Une œuvre à la loupe: Teen Cunt, Huntington Beach, California, 2014

© courtesy gallery fifty one
Michel Verlinden
Michel Verlinden Journaliste

Le magazine Vice a surnommé Ed et Deanna Templeton “the godparents of zine culture”. Il est vrai que ce couple, à la fois abstème et végan, a photographié comme personne la scène lowbro californienne, ne passant sous silence aucune de ses occurrences à roulettes. Si l’on ne présente plus Ed Templeton, fondateur de la société Toy Machine, skateur lui-même et artiste contemporain dont le travail a été exposé au SMAK de Gand il y a quelques années, la figure plus discrète de sa femme, Deanna, est moins connue sous nos latitudes. Elle mérite pourtant qu’on s’y intéresse, elle qui livre un contrepoint subtile et intéressant à l’œuvre plus frontale, parfois décrite comme plus “cynique”, de son mari.
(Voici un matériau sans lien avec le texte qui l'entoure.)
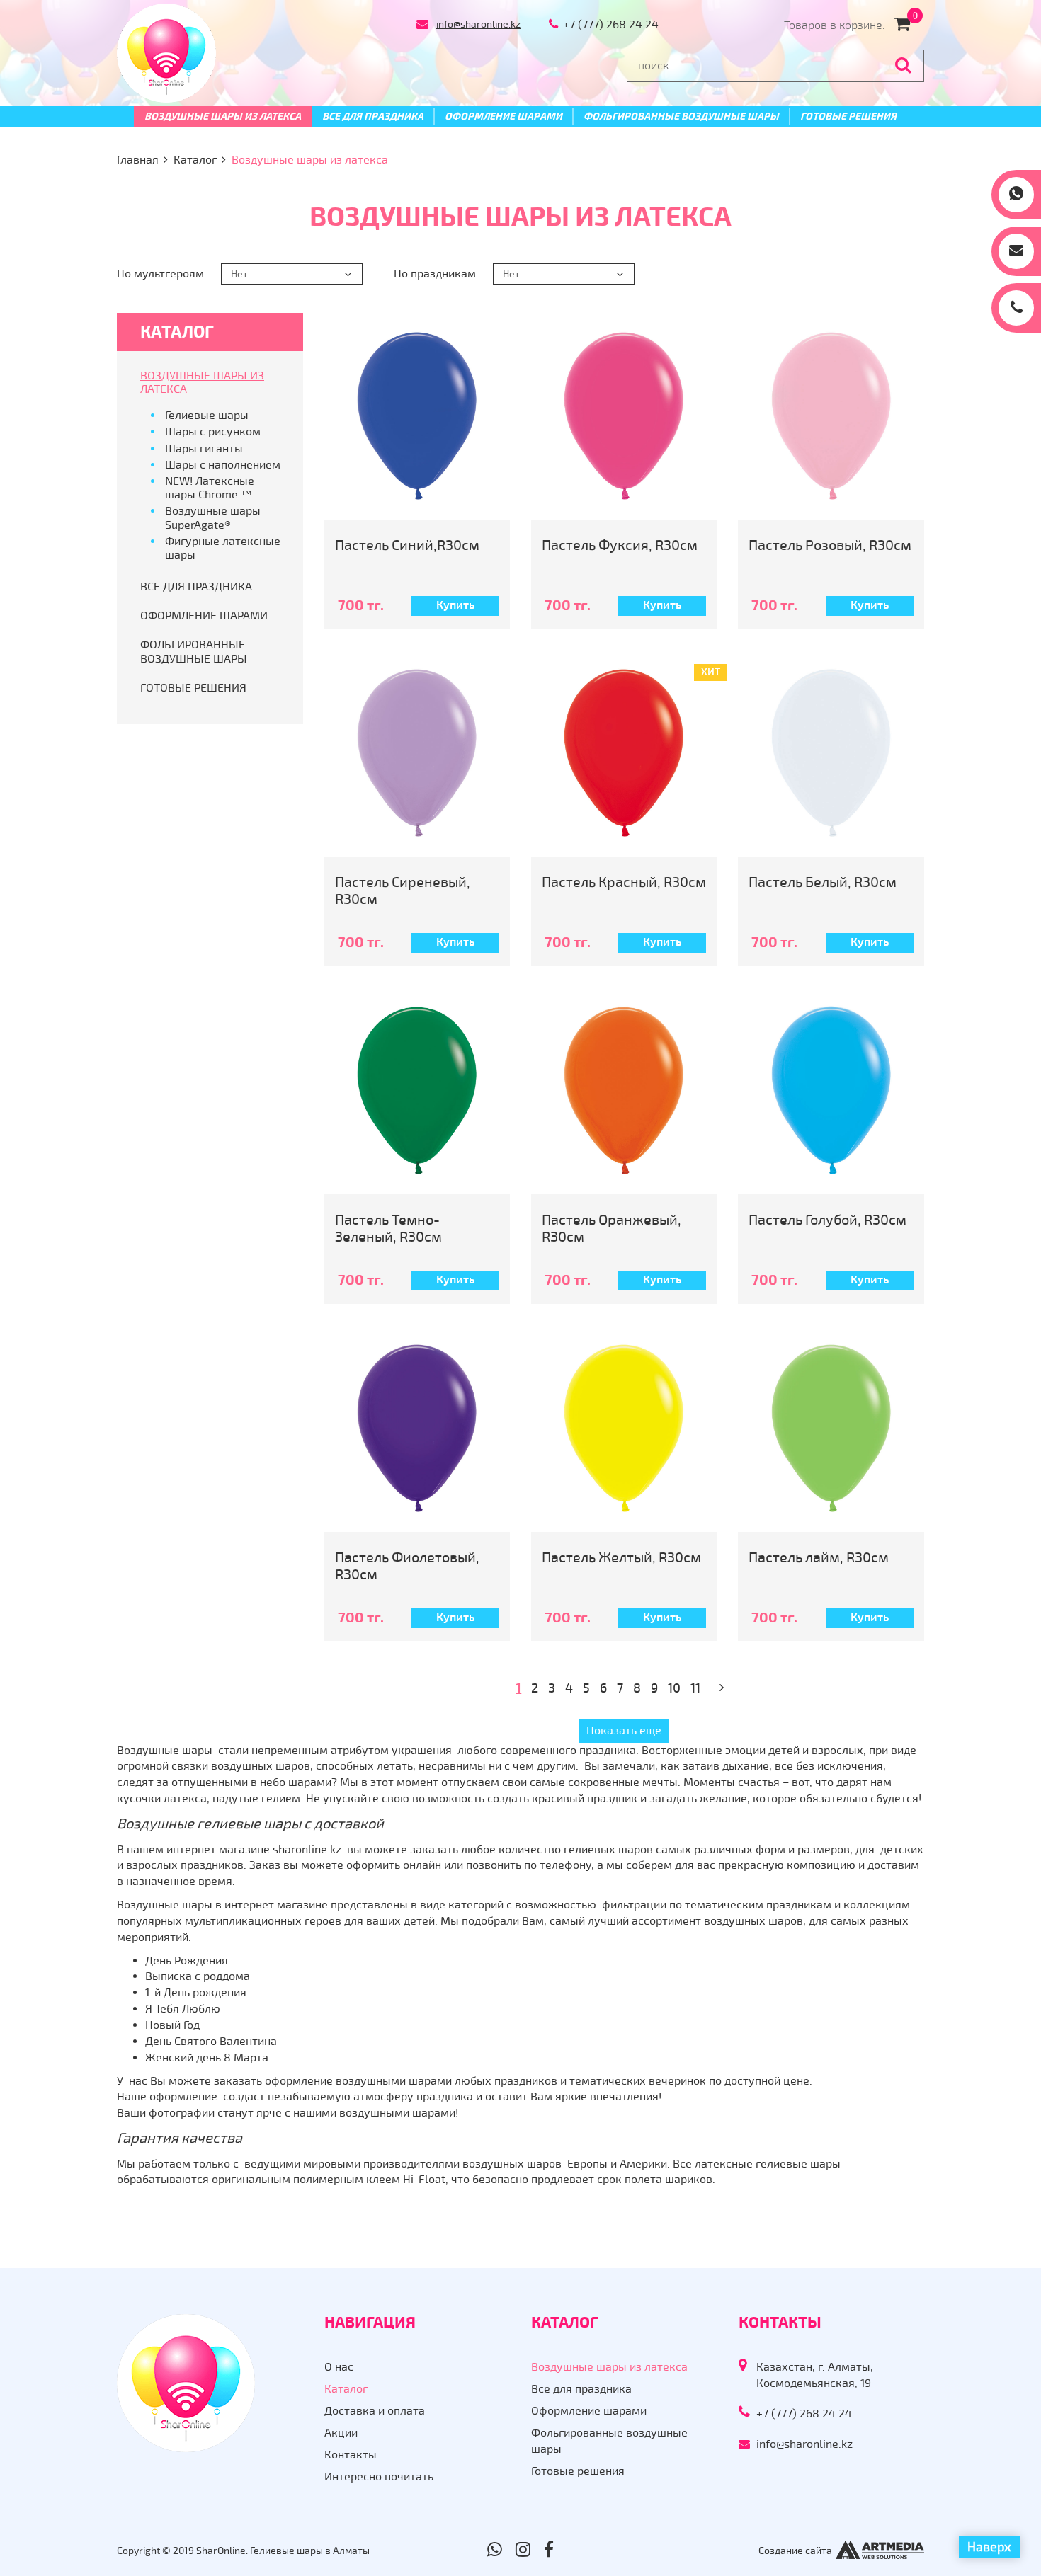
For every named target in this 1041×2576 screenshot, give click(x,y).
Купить (455, 605)
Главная (138, 160)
On pense en particulier à ces émouvants portraits d’adolescentes qu’elle présente à la Gallery Fifty One Too d’Anvers. À l’instar de ce Teen Cunt, cette série d’images donne à voir des jeunes femmes aux prises avec le passage à l’âge adulte. Exposées avec des pages du carnet intime que l’intéressée tenait lorsqu’elle était jeune ainsi qu’en juxtapostion de tickets de concert de l’époque, les photographies soulignent les difficultés qu’il y a à quitter l’enfance et perdre son innocence -arborer un t-shirt se désignant au travers des organes sexuels (“cunt”, soit “chatte” en français) en dit long sur la perméabilité au regard patriarcal dominant. L’objectif de Deanna Templeton se tourne avec une infinie douceur vers ces corps en lutte avec les injonctions de la société. Templeton sait au plus profond d’elle-même -le long texte accolé au mur de la galerie qui raconte une adolescence passée à se haïr et à s’affamer en témoigne- combien les teenagers ne se pardonnent rien. Plutôt que d’en rire ou de jalouser stupidement leur énergie, la photographe met en scène l’universalité de leur condition. “Aimer la jeunesse des autres” constitue un acte de bienveillance dont nous devrions tous être capables.

What She Said, à la Gallery Fifty One Too, à Anvers. Jusqu’au 15/07.